A little tinfoil birdie told me that even the Covid era itself (and the resultant mass layoffs during, mass hiring following, and mass layoffs following that) were a smokescreen for (bond?) market instability. I personally tend to think that both were more of a, "Don't let a good crisis go to waste," situation.
Market hiccups? Use a pandemic panic to justify printing a ton of money.
Printed too much money? Distribute it to the "right" people through a hiring frenzy, personnel you totally need in order to build a metaverse or whatever.
Money ran out + overleveraging during the boom + market changes caused by the rapid socioeconomic shifts (e.g., commercial real estate tanking)? You can cover the bottom line for now with a lot of firing and consolidation, say it's AI's fault.
> A little tinfoil birdie told me
I appreciate your willingness to consider possibilities like this, but I think it really is tinfoil in this case.
> Market hiccups? Use a pandemic panic to justify printing a ton of money.

LISTED ENTRIES -
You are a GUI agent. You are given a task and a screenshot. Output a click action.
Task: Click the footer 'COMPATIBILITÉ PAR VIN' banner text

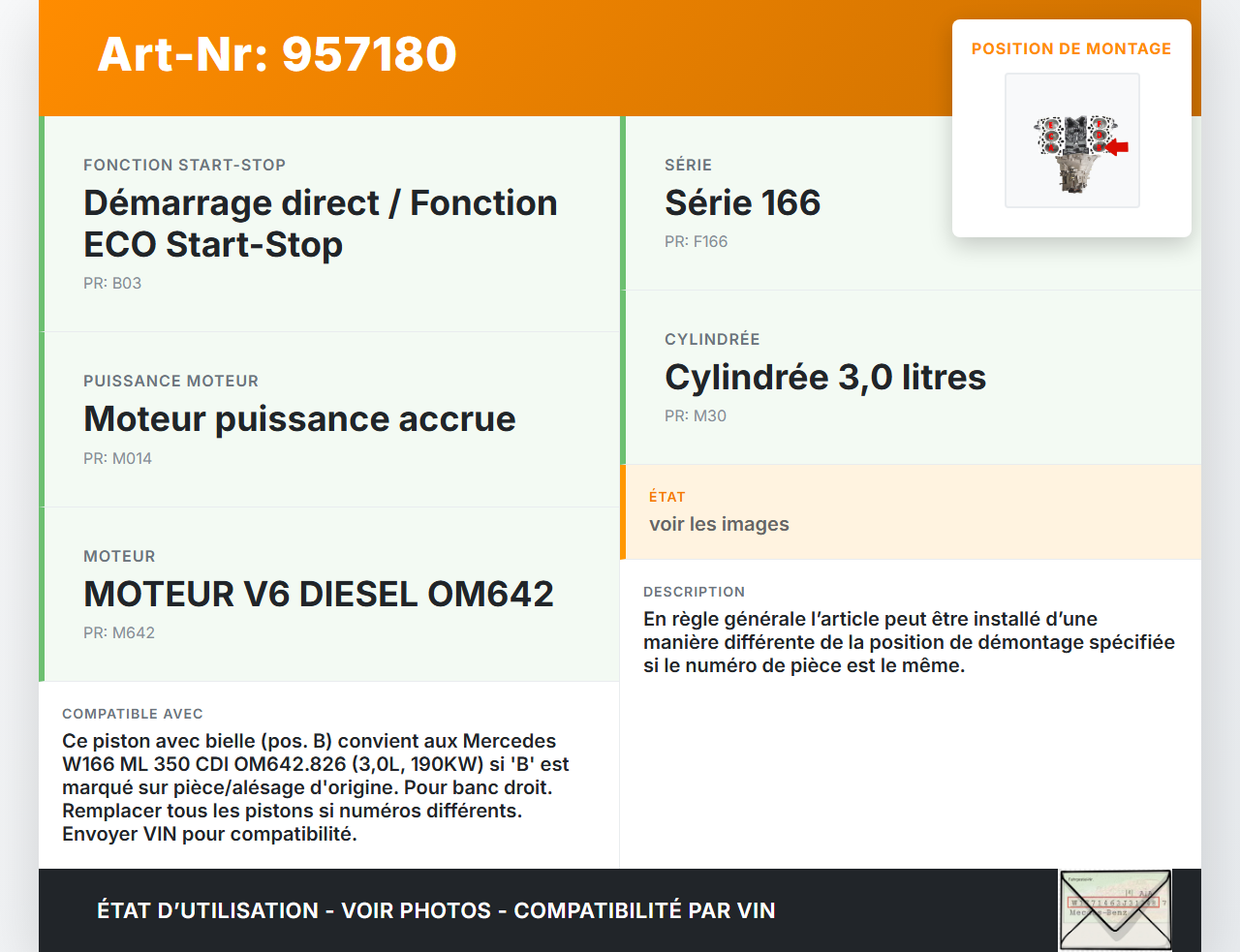[x=643, y=911]
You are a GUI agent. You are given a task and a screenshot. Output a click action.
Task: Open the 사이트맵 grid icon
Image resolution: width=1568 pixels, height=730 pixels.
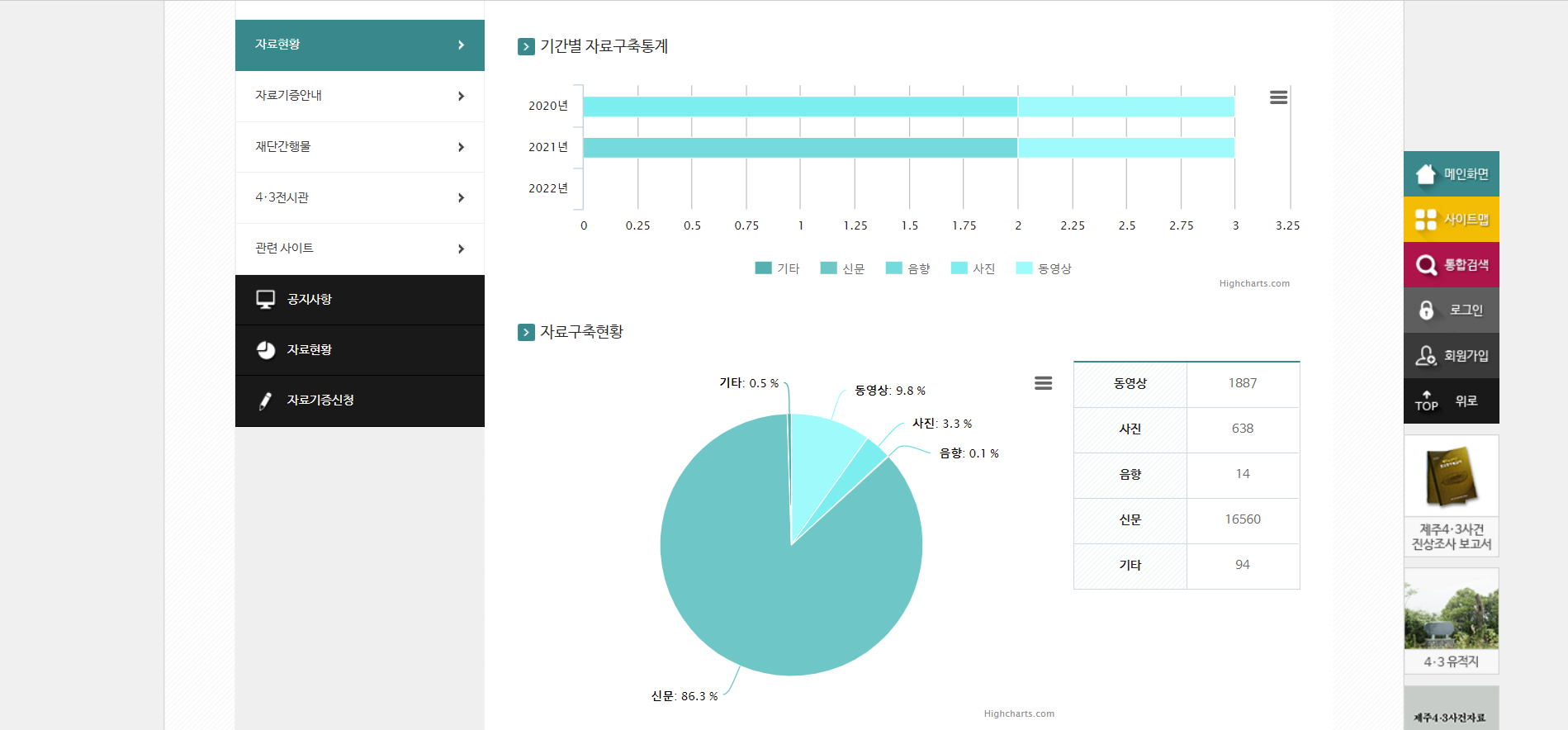pyautogui.click(x=1426, y=220)
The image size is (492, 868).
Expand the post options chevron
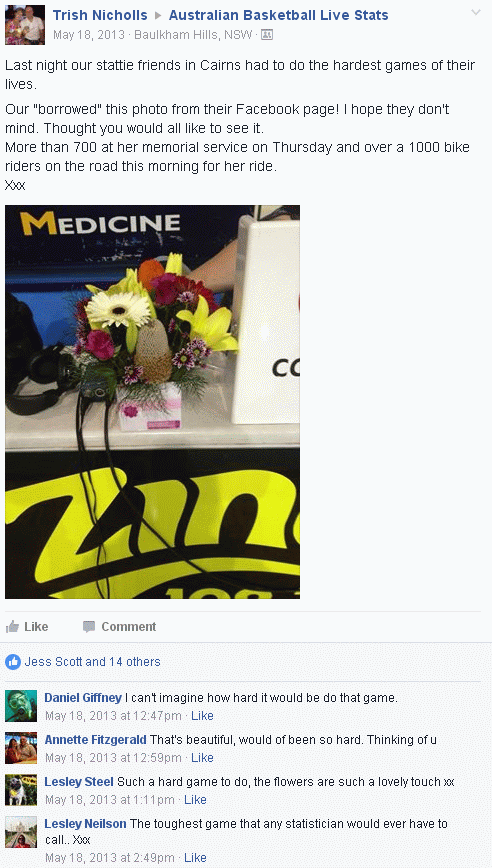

PROBLEM SET -
1. Answer these questions about the discussion:
(a) In the first comment, what does the little tinfoil birdie say the Covid era was a smokescreen for?
(b) What example of a rapid socioeconomic shift does the first comment give?
(c) What does the reply say it appreciates?
2. In the discussion, the first comment's last question joins several problems with plus signs. List them all.

RESULTS FOR EACH TASK -
1.
(a) Market instability, possibly bond market instability.
(b) Commercial real estate tanking.
(c) The first commenter's willingness to consider possibilities like this.

2.
- Money ran out
- Overleveraging during the boom
- Market changes caused by the rapid socioeconomic shifts